The line one line before or after the n lines may be a line based on pixel data before being subjected to reduction processing, but if processing is performed sequentially in the reduction direction, the line based on pixel data resulting from reduction may be referred to. You can.

[For production]

Pixels that are diagonally continuous with respect to pixels forming one line before or after one line can be called "independent points," and are highly important when visually recognizing dot-structured characters or figures. If this independent point is lost due to thinning, the character,
Since the diagonal lines that make up the figure are cut off, the quality of the image deteriorates. If independent points are preserved, the diagonal lines will be continuous and quality deterioration will be reduced.

〔Example〕

FIG. 1 shows the principle of the pixel data reduction method of the present invention.

(A) shows a part of the given pixel data; in this case, n=3, and 0 is reduced to 1/3 in the column direction (vertical direction).
Divided into blocks of 3 lines (rows) each in the column direction, for the m-th block, one line ( The reduction process is to summarize the data into rows).

In this example, "combining" means "thinning", and in the example of FIG. 1(A), lines Ll and L of the m-th block
2 is thinned out, leaving line L3.

Figure 1 (B) shows the results of extracting independent points and performing interpolation processing.
Shown below. This process is performed as follows.

First, as shown in FIG. 1(C), all of the n-1 lines (lines L1 and L2 in this example) from the mxn line to the (m+1)Xn-2 line (lines L1 and L2 in this example), which are the lines to be thinned out in the m-th block. Take the logical sum of the pixel data in the column direction (LIUL2)
. Next, logically negate this logical sum and the pixel data of the m X n -1 row, which is one line before the m-th block (1 block)
Performs a logical AND with the column direction. The result is the first (D) pixel data (τOn (LIUL2)), and these extracted pixels are "independent points" that are diagonally continuous with respect to the pixel one line before. This extracted independent point P
In order to leave the data in the reduction result without thinning out, we take the logical OR of the data on the (m+1) ) is obtained.

Note that if a simple thinning process is performed without interpolating independent points, the independent points P in FIG. 1(B) will be missing, and the continuity of dots in the diagonal direction will be lost.

The above processing is performed in block m (1, 2, 3-...
-) to obtain the entire reduced image. Note that printing by the serial printer is performed in the increasing direction of m.

Here, if m=O, that is, for one line of the first block, there is no line called the 11th line, so
- Assume a blank line as the first line.

In this case, the result is the same as calculating the logical OR of all up to the first n rows.

Note that almost the same result can be obtained by referring to the reduced line in FIG. 1(B) and extracting the independent points of the next thinned block m+l.

This is more convenient if the image data to be reduced is contained in a sequential file.

In addition, if L2 and L3 are lines to be thinned out in FIG. 1(A), an independent point is extracted with reference to line L4 one line after the m-th block. In this case, a memory is required to store each line of the m-th block and one line thereafter.

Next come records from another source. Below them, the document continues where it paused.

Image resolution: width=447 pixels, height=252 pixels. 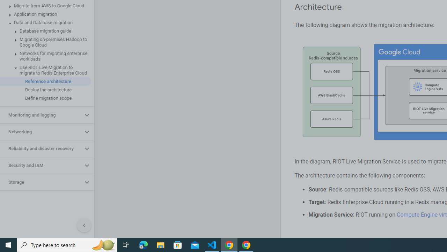 I want to click on 'Monitoring and logging', so click(x=41, y=115). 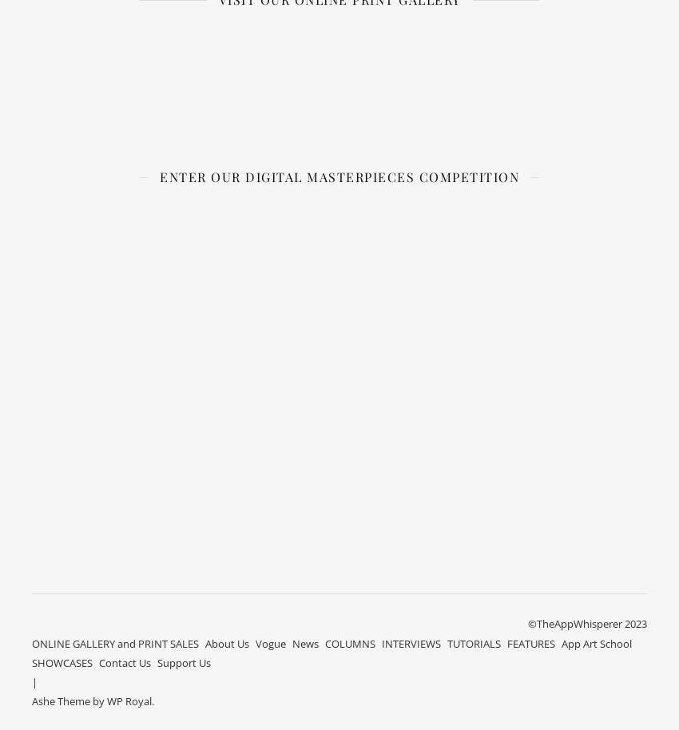 I want to click on '©TheAppWhisperer 2023', so click(x=527, y=622).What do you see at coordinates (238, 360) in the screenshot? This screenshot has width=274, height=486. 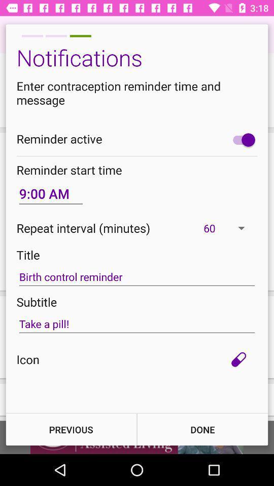 I see `change icon` at bounding box center [238, 360].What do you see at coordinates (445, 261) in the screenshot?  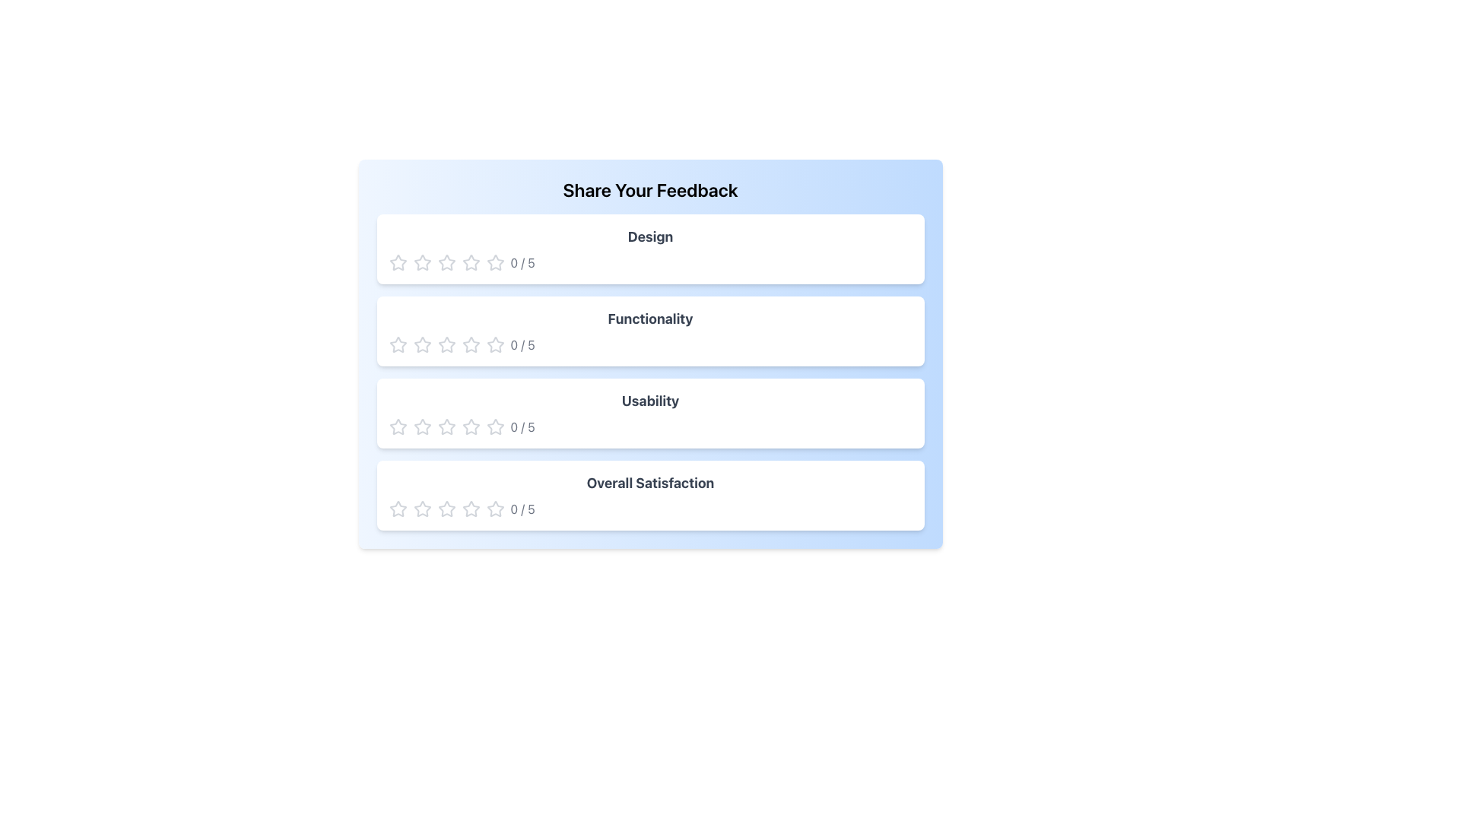 I see `the second star icon in the rating interface to rate it, which corresponds to the 'Design' rating section` at bounding box center [445, 261].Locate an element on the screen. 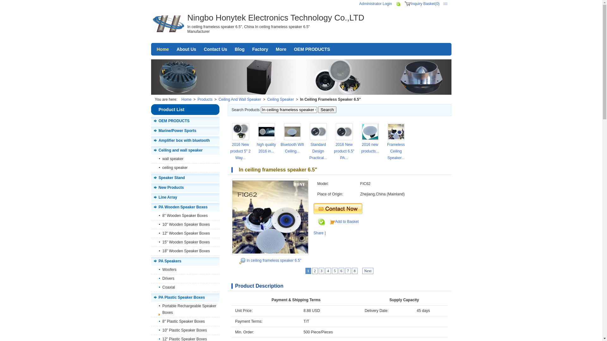  'PA Speakers' is located at coordinates (185, 261).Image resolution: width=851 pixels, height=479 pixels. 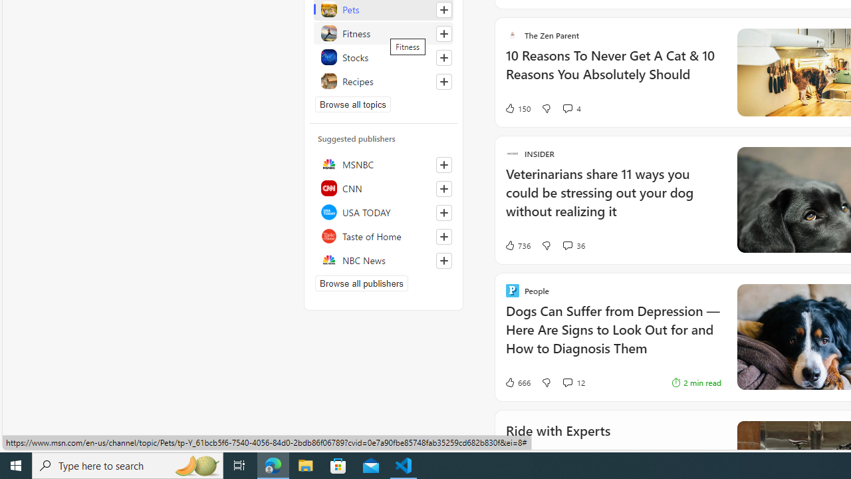 I want to click on 'Fitness', so click(x=383, y=33).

Figure 2 is a character pattern diagram of the kanji ``geki'' that has been reduced in various ways to half-width (1/2 ratio); (A)
is the original pattern, (B) is a pattern after thinning processing, (C) is a pattern obtained by interpolation processing of independent points to which the method of the present invention is applied, and (D) is a pattern obtained by logical sum processing. As is clear from this figure, in (B) the dots are significantly missing, and in (D) the dots are crushed and difficult to see. In the process of (C), the defects of (B) and (D) are improved and the quality is improved.

FIG. 3 shows a concrete example of the reduction circuit. This circuit is for one column (
1 bit), and are actually provided in parallel as many as the number of columns. Input pixel data is sequentially taken in to three stages of series latch circuits 1a to 1c at the timing of the pixel clock CK. Continuous pixel data in the column direction enters the latch circuits 1a and 111C in the order of lines LO1L1 and L2, and the pixel data of the current line L3 appears on the input line 2. The latch circuit tb is made independent by ANDing the output of the OR circuit 3, which uses the output of the IC, and the output of the NOT circuit 4, which inverts the output (one line before) of the latch circuit 1a, using the AND circuit 5. Pixel data of a point is extracted.

Interpolation processing is performed by ORing the output of the AND circuit 5 and the current input in the OR circuit 6. By inputting the output of the OR circuit 6 into the latch circuit 7 using a clock frequency divided by the 1/3 frequency divider 8, pixel data Q as a result of reduction is obtained. Note that in order to extract independent points using the previous reduction result, the output of the latch circuit 7 may be supplied to the NOT circuit 4 as shown by the dotted line in FIG.

FIG. 4 is a block diagram of a Japanese word processor to which the present invention can be applied. As is well known, word input from the keyboard 10 is processed by the CPU 1, and is processed by the RAM 12.
is memorized. Further, the document formed in the RAMI2 is stored on the disk 13.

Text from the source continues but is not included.